**Given request 1**
State how many lines of the records contain the string "computer", treating uppercase and lowercase as different. Reply with the number alone.

**Extracted text**
-*-*-

Reputation: 1
I want to predict a fitted poisson glm on newdata, given that it was fitted using offset=log(Exposure), but I get confused with the inclusion of the term "offset" inside of predict.glm(). I do not understand if it is necessary to include it and, if I want to include it, how should I do that with an equal impact as the offset used in fitting?
To clear my doubts, I created a dataset from scratch and I decided to compare three possible approaches:
However, when comparing the results, I was surprised to find all three approaches resulted in the same predictions. Conclusion: offset term in predict.glm() is ignored? I still ask this, because I am a new to R and my procedure to check it may be wrong.
Also, even though similar questions may have been posted, answers are scarce and inconsistent with this result.
set.seed(1)
exp<-c(1:100)/100
dummy<-rep(c(0,1), each=50)
y<-floor(rpois(100,dummy*exp*10)) #count data
DTtest<-as.data.frame(exp)
DTtest$D<-dummy
DTtest$y<-y
gtest<-glm(y~D, offset=log(exp), family=poisson(link="log"), data=DTtest, trace=TRUE)
DTtest1<-predict(gtest, newdata=DTtest, type="response", offset=log(exp)) #predict1
DTtest2<-predict(gtest, newdata=DTtest, type="response", offset=exp) #predict2
DTtest3<-predict(gtest, newdata=DTtest, type="response") #predict3
sum(DTtest1==DTtest2)
sum(DTtest2==DTtest3)
sum(DTtest1==DTtest3)
As a result for the sums I got: 100, 100, 100, which is equal to the length of the data used to predict (I also used DTtest as newdata). This means all predictions have the same value between the 3 approaches.
I was expecting the values to differ due to different impact of the offset explicit in predict(), but the result says otherwise.
Upvotes: 0
Views: 190
Reputation: 226577
Yes, offset
is ignored.
The help package for ?predict.glm
says only:
...
: further arguments passed to or from other methods.

-*-*-

**Extracted material**
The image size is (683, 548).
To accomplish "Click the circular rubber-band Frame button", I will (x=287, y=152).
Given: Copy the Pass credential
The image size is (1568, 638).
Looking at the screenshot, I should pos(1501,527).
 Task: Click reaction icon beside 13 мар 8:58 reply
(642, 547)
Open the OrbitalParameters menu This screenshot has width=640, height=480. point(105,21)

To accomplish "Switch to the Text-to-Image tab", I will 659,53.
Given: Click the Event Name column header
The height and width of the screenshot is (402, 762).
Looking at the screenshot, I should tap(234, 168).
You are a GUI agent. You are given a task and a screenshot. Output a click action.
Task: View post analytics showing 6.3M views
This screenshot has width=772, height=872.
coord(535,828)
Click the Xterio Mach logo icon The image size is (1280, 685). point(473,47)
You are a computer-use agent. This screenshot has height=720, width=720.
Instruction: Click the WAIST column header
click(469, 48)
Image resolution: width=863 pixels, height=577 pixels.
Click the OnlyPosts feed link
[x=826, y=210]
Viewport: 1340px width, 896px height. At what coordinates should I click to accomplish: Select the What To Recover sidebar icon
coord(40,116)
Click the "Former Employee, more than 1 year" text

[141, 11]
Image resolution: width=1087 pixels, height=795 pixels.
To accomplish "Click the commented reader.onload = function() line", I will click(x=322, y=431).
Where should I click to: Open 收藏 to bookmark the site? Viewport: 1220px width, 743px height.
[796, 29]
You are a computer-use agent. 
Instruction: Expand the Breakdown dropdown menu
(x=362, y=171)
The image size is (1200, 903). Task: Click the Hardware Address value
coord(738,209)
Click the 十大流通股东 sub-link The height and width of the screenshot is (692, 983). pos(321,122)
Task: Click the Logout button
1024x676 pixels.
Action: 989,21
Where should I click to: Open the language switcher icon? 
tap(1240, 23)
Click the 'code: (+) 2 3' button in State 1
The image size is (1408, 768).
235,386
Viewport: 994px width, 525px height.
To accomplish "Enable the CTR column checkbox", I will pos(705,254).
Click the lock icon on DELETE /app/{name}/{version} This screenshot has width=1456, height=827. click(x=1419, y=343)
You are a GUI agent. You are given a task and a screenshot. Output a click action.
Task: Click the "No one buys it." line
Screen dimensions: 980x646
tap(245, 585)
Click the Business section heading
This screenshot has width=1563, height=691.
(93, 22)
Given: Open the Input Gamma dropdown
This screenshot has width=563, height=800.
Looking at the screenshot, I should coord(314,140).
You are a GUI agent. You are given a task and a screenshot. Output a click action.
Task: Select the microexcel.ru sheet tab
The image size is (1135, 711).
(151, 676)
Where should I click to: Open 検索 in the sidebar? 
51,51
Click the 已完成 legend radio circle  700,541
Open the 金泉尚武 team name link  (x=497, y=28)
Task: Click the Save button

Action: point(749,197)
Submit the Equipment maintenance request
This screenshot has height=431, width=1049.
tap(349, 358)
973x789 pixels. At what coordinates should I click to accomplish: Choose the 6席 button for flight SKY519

-*-*-

**Given request 2**
In the forum thread above about predict.glm(), what values did the poster get for the three sums comparing the predictions?

**Worked solution 1**
2

**Worked solution 2**
100, 100, 100.